[GIVEN DATA Boundary: Start]

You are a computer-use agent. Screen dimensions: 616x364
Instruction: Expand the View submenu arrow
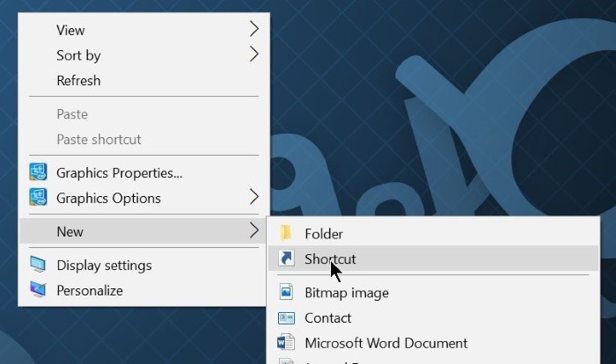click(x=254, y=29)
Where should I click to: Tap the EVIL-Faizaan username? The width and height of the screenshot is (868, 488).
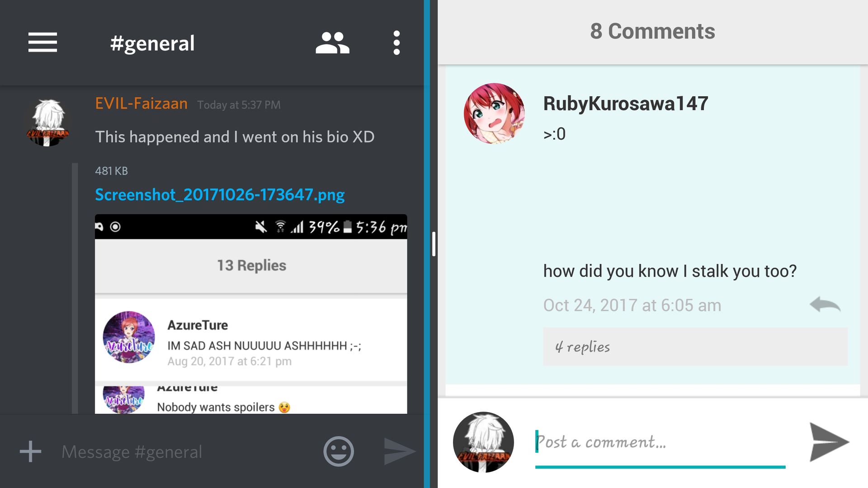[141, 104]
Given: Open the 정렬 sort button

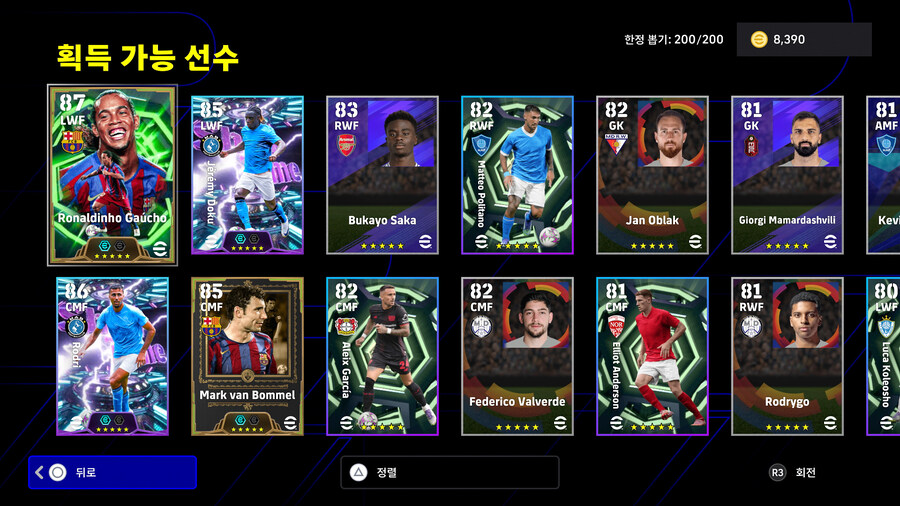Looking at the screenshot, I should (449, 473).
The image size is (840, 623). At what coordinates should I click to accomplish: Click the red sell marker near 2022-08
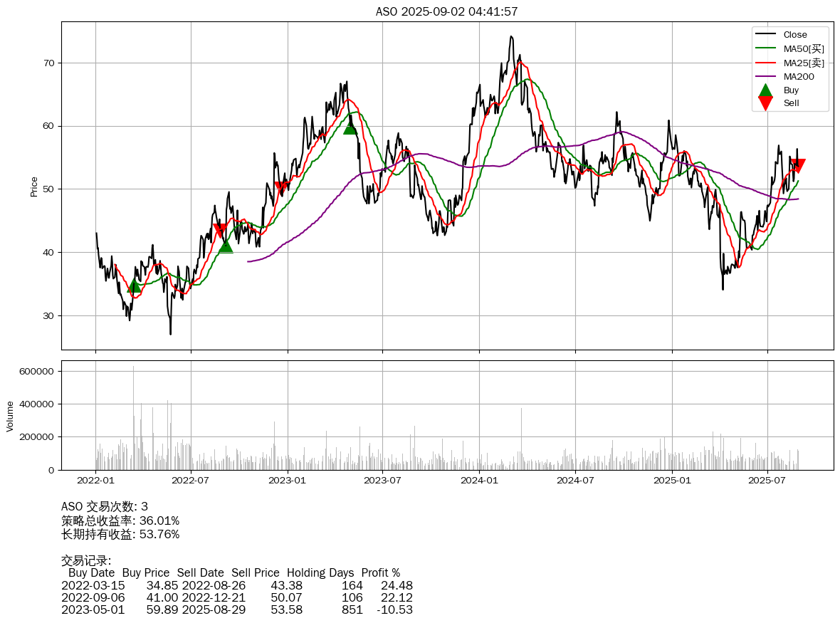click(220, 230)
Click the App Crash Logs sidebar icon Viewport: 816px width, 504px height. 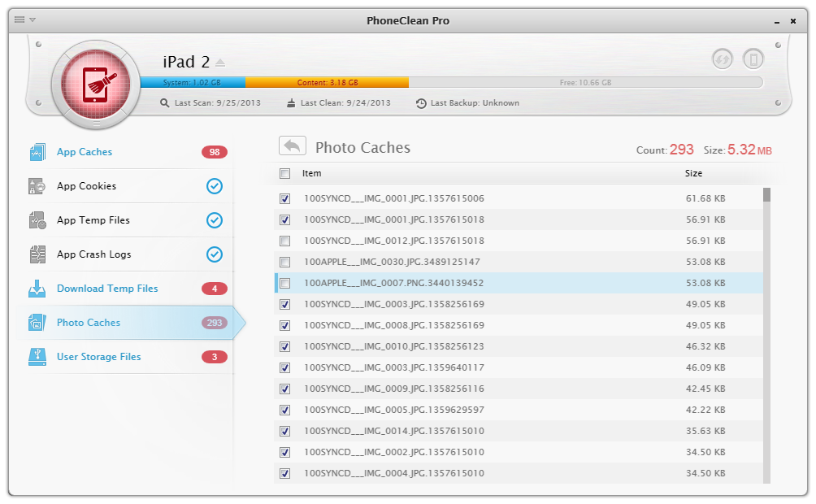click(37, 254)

[GIVEN DATA Boundary: End]
[GIVEN DATA Boundary: Start]

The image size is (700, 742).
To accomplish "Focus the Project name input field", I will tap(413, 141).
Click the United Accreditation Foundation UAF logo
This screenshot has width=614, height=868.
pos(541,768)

[GIVEN DATA Boundary: End]
[GIVEN DATA Boundary: Start]

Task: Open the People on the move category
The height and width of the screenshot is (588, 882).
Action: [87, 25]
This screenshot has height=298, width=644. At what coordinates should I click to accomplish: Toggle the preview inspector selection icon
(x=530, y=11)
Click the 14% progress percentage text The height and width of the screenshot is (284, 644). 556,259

[GIVEN DATA Boundary: End]

__PROBLEM DETAILS__. When the line with "The height and width of the screenshot is (588, 882)." is reached in the data above, start copying there, and copy each line exactly until the line with "Click the 14%" has been copied; copy nothing else.

__EXERCISE OUTPUT__.
The height and width of the screenshot is (588, 882).
Action: [87, 25]
This screenshot has height=298, width=644. At what coordinates should I click to accomplish: Toggle the preview inspector selection icon
(x=530, y=11)
Click the 14% progress percentage text The height and width of the screenshot is (284, 644). 556,259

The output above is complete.